Pendant que Bruxelles sort ses écharpes et que la pluie s’invite en terrasse, Sofia garde encore ce petit air tiède qui prolonge l’été sans excès. En octobre, le thermomètre flirte gentiment avec les 18 degrés, les feuilles rougissent dans les parcs, et les cafés de quartier sentent le miel et le café turc. L’atmosphère parfaite pour un city break sans parapluie (ou presque).

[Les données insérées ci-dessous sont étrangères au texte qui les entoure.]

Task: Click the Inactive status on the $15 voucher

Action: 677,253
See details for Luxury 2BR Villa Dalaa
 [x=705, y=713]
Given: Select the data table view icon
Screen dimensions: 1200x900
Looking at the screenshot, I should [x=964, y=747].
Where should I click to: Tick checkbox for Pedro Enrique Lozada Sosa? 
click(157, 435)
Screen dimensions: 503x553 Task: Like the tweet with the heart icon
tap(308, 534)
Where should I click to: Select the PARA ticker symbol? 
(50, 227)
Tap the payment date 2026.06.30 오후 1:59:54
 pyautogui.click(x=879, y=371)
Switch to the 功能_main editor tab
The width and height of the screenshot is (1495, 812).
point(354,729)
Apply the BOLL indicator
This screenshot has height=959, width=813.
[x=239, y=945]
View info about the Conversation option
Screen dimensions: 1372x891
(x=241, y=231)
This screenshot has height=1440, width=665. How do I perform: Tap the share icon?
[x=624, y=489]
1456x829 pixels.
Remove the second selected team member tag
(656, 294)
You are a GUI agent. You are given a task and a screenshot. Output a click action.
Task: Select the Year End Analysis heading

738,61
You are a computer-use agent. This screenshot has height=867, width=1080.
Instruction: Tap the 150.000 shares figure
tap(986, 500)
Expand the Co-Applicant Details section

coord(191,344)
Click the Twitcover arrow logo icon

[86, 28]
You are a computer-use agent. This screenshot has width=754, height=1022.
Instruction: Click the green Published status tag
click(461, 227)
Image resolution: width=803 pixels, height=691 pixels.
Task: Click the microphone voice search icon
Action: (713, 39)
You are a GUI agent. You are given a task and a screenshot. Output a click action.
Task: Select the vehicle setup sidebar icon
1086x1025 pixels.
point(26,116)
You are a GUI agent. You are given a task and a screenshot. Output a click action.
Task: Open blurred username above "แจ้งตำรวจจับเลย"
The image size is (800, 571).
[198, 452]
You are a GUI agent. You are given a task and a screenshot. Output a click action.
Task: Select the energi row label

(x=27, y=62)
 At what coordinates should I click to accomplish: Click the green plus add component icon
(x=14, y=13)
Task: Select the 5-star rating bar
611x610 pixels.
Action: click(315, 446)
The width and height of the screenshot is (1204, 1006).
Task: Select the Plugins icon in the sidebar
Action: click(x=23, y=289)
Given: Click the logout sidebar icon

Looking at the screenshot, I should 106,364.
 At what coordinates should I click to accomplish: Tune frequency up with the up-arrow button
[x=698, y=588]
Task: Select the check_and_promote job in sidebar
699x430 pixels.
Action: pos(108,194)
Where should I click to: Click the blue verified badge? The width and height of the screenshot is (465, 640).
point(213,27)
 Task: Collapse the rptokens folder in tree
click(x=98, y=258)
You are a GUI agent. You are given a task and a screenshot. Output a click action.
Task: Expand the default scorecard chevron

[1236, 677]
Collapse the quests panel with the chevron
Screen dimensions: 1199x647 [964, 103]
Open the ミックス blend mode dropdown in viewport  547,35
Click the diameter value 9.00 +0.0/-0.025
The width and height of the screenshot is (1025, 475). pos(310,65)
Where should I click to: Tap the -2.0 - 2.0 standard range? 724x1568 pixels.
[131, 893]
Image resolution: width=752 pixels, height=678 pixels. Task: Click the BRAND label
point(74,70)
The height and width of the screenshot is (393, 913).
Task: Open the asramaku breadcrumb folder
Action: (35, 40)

On vous emmène dans l’hôtel de Patrick Bruel :
Et bonne nouvelle pour les Belges en manque de vitamine D : Sofia n’est qu’à un saut d’avion de chez nous. À peine trois heures de vol depuis Bruxelles ou Charleroi, souvent avec des compagnies low cost, et vous voilà déjà les pieds sur les pavés dorés du centre-ville. Pas besoin de traverser la planète pour changer d’air ni de décaler votre horloge interne : même fuseau horaire, même rythme, mais une lumière plus douce et une ambiance qui sent les vacances.
Soleil à prix doux
Ici, le coût de la vie est bien moins élevé que chez nous, et quand on part en vacances, on aime que tout nous semble abordable pour ne pas avoir à choisir. Le repas complet pour le prix d’un lunch express à Namur, le verre de vin local qui ne coûte pas plus qu’un ticket de tram, la chambre d’hôtel avec vue pour le tarif d’un Airbnb à Liège. Une économie joyeuse, qui donne envie de s’offrir un massage, un musée, un resto — bref, de se faire plaisir sans limites.
Sofia est aussi pleine de charme. On se promène le nez en l’air devant la cathédrale Alexandre-Nevski (énorme, dorée, presque irréelle), on flâne sur les pavés dorés du centre-ville, on se perd dans les cours intérieures pleines de cafés arty et de galeries d’art, entre deux fresques de street art.

Quand l’appel du grand air se fait sentir, direction le mont Vitoša, juste au sud de la ville. Là, les forêts se parent de roux et d’or, et les randonneurs partent à la recherche de la cascade de Boyana, une chute d’eau cachée dans les feuillages. C’est la nature à portée de tram, sans les embouteillages de l’Ardenne.

En soirée, Sofia révèle son autre visage : chaleureux, vivant, un peu bohème. On dîne dans une taverne où le vin coule généreusement, on partage des mezze, des soupes fumantes, des salades aux herbes et fromages frais. Le tout dans une ambiance qui rappelle celle d’un bar à vin bruxellois un dimanche soir, mais avec un accent slave et un fond de jazz bulgare, et une note bien moins salée.
Sofia n’est pas une destination de carte postale, c’est une ville qui se vit. Et pour ceux qui voudraient pousser un peu plus loin l’aventure, la mer Noire n’est qu’à quelques heures de route. Varna, Bourgas, Sozopol… autant de stations balnéaires qui vivent encore au ralenti en automne, quand les touristes sont partis et que la lumière devient dorée. Les terrasses se vident, la mer se calme, et on s’y promène comme sur la Côte belge en été — sauf que l’eau est encore douce, et le sable bien plus chaud.